◆ **Work to be completed**
Search the records below for the line containing "[Visit our facebook] (50, 2114)". Write out that line and every line after it exactly as written.

◆ **Records for the exercise**
---*---

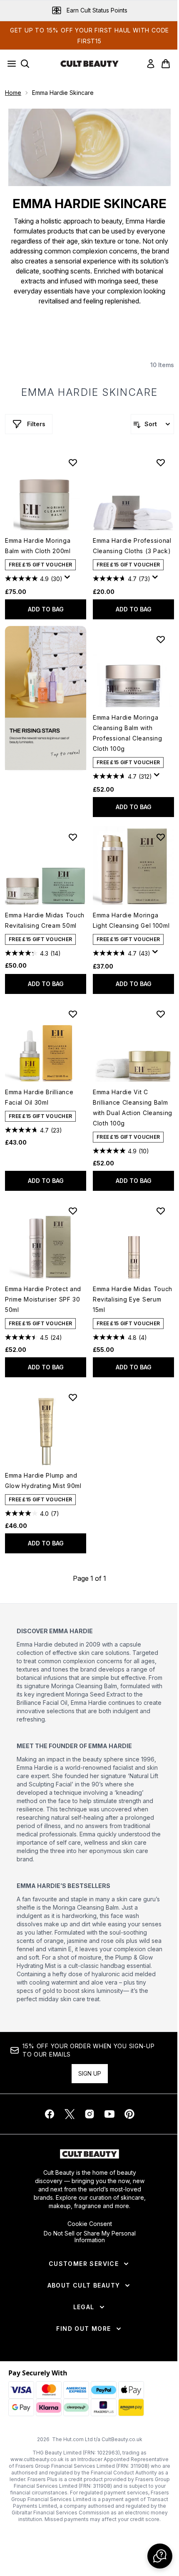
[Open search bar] (25, 63)
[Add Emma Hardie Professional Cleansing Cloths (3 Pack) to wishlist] (161, 462)
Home (13, 92)
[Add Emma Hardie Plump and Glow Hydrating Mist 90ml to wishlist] (73, 1397)
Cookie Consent (89, 2224)
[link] (150, 63)
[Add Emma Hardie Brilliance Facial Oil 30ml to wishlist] (73, 1014)
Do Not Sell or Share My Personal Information (90, 2236)
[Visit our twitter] (70, 2114)
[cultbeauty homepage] (89, 63)
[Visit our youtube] (109, 2114)
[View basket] (165, 63)
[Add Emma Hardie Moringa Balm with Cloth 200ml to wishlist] (73, 462)
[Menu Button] (9, 63)
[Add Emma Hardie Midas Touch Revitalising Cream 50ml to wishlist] (73, 837)
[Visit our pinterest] (129, 2114)
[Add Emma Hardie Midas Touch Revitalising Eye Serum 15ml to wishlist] (161, 1211)
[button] (45, 698)
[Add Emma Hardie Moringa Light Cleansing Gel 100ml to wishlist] (161, 837)
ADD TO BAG (46, 609)
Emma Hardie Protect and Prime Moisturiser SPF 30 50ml (43, 1299)
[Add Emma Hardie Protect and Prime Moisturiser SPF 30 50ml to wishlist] (73, 1211)
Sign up (89, 2073)
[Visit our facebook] (50, 2114)
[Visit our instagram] (89, 2114)
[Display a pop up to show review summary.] (69, 579)
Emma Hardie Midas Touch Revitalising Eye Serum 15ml (132, 1299)
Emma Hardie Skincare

---*---

◆ **Exercise answer**
[Visit our facebook] (50, 2114)
[Visit our instagram] (89, 2114)
[Display a pop up to show review summary.] (69, 579)
Emma Hardie Midas Touch Revitalising Eye Serum 15ml (132, 1299)
Emma Hardie Skincare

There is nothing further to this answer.